傅驚歡輕輕嘆了口氣,【好,我等你,但別讓我失望。】
她把手機放在胸口,長長地呼出一口氣,兩個人都默契地沒有再發消息,似乎是給對方留一個安靜的空間。
這樣的默契持續到了晚上,鍾然敲了傅驚歡的房門。
聲音里是他一貫的冷靜:「傅顧問,有緊急案子,收拾一下我們馬上回隊裡。」
傅驚歡應了一聲,迅速收拾好,出門發現鍾然就等在門口。
「走吧。

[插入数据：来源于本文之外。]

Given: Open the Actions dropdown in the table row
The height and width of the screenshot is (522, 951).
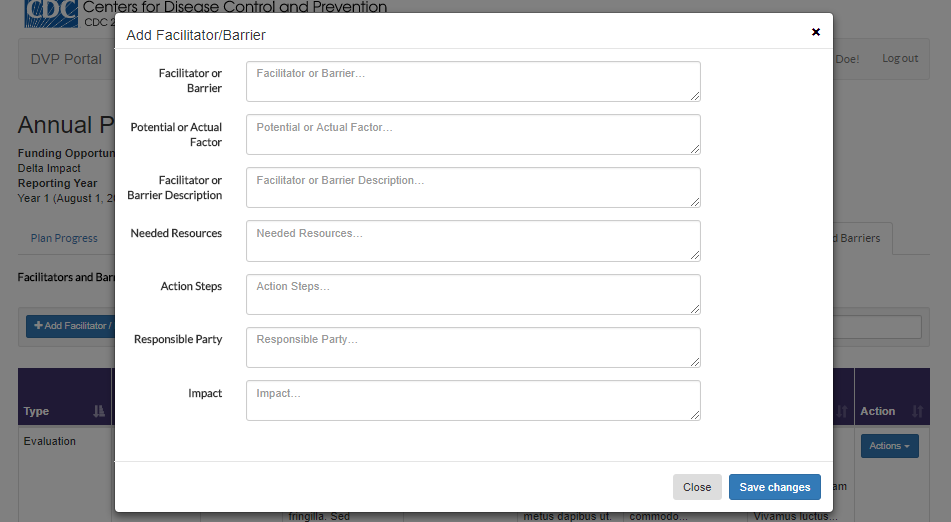Looking at the screenshot, I should [x=889, y=446].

」傅驚歡和鍾然擦肩而過的瞬間,傅驚歡柔軟的發梢隨著她的走動輕巧揚起,帶著她慣有的香氣,極輕的掃過鍾然的側臉。
鍾然垂在身側的手指幾不可察的蜷縮了一下,他死死壓住想撫摸傅驚歡頭髮的衝動,面上波瀾不驚的跟上她的身影,全程沉默無話。
一路驅車趕回刑警隊時,辦公室內已經是燈火通明。
傅驚歡掃了一眼,所有人已經全部到齊。
包括新來不久,顯然還沒什麼精神的聞杳杳。
所有人神情嚴肅,沒有人閒聊,看來這次的案子也不輕鬆。
這麼想著,李想已經上前開始跟鍾然匯報案情:「隊長,傅姐,剛剛接到市局命令,需要和反詐中心聯動警情,近日濱海市爆發了大規模的神經類管制藥品詐騙案。」
李想點開手上的警用平板,屏幕上的統計圖顯示著受害人數量和詐騙金額。
「嫌疑人通過微商,平台直播等方式,向公眾推銷保健品和減肥藥,打著減肥和調理心腦血管類疾病的旗號,實際上售賣的是摻有管制藥品的三無產品。」
「根據平台的成交量來看,已經有大量消費者受虛假宣傳的誘導,像嫌疑人的指定帳戶轉帳。目前匯總的報案記錄來看,受害人已經達到了數百人,流水金額近五百萬,而且還在持續增加。」
傅驚歡提出了自己的疑問:「平台沒有監管嗎?」
李想嘆氣:「這些人精明得很,直播的時候各種打啞謎說暗語,全程沒有一點違禁詞,平台就是想封也封不了。」
鍾然站在隊伍前方,漆黑的眼眸沉斂深邃,周身的氣場壓迫感極強。
傅驚歡偷偷拿出手機,給自己的小狗發了條消息:【今天又要加班了,心情不好,想小狗。】
鍾然的指節一下下地敲擊著桌面,所有人都不敢說話,過了一會兒,鍾然沉聲道:「先聯繫技術部門鎖定引流帳號的IP位址,一組回收受害人的藥品,二組去查資金流向,三組聯繫快遞公司查發貨倉庫。」
鍾然頓了頓:「聞杳杳,你對藥品成分進行分析,明天早上出一個報告給我。」
雷厲風行的安排完畢,眾人有條不紊地進行工作。
唯一沒被點到名字的傅驚歡舉手:「鍾隊,我一個顧問,還有事兒嗎?」
鍾然想了想:「傅顧問是全能複合型人才,你們有困難及時像傅顧問匯報。」
說罷整個人很急的樣子便回了辦公室。
傅驚歡指了指自己,「他是說我嗎?」
李想賊兮兮的湊過來:「姐,你謀朝篡位的計劃成功了,隊長這是讓你當常務副隊長的意思啊!」
傅驚歡翻了個白眼:「我看他就是見不得我閒著。」
口袋裡的手機適時地震了一下,是小狗的信息。
【姐姐加班想吃點什麼?】
傅驚歡勾唇:【想吃你】。
調戲小狗不積極,純屬思想有問題。